[SUPPLIED INFORMATION — start]

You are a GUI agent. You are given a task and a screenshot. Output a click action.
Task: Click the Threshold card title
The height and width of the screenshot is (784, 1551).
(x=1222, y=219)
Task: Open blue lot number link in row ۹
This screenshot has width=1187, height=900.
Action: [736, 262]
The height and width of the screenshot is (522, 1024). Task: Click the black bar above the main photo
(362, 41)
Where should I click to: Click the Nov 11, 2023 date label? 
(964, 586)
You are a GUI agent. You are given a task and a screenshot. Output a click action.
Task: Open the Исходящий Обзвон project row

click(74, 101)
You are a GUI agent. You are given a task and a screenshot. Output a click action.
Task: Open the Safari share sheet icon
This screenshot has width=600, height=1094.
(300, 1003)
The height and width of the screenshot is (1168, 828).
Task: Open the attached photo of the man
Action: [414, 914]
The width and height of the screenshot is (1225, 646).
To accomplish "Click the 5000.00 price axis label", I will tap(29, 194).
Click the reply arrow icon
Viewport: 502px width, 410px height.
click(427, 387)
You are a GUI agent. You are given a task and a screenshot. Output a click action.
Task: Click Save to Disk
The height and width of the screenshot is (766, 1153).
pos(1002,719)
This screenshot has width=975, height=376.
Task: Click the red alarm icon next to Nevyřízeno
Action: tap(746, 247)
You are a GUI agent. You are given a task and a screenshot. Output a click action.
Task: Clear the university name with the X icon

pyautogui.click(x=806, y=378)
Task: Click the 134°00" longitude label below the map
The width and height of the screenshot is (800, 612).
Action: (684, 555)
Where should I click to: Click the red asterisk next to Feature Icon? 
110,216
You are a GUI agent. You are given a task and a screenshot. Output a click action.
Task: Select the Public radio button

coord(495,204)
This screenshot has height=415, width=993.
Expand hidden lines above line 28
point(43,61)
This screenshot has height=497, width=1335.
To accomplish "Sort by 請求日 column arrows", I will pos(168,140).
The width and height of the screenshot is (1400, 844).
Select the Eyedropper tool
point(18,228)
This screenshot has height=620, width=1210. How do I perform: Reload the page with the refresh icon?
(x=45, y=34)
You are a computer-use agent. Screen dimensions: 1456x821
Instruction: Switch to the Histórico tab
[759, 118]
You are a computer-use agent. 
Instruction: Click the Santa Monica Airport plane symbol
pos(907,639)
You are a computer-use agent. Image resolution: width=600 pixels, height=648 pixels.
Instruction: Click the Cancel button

[SUPPLIED INFORMATION — finish]

* _PROBLEM DESCRIPTION_
Identify the lines of the entries containing the string "will". Copy each such line.

* _TASK ANSWER_
To accomplish "Click the 5000.00 price axis label", I will tap(29, 194).
To accomplish "Sort by 請求日 column arrows", I will pos(168,140).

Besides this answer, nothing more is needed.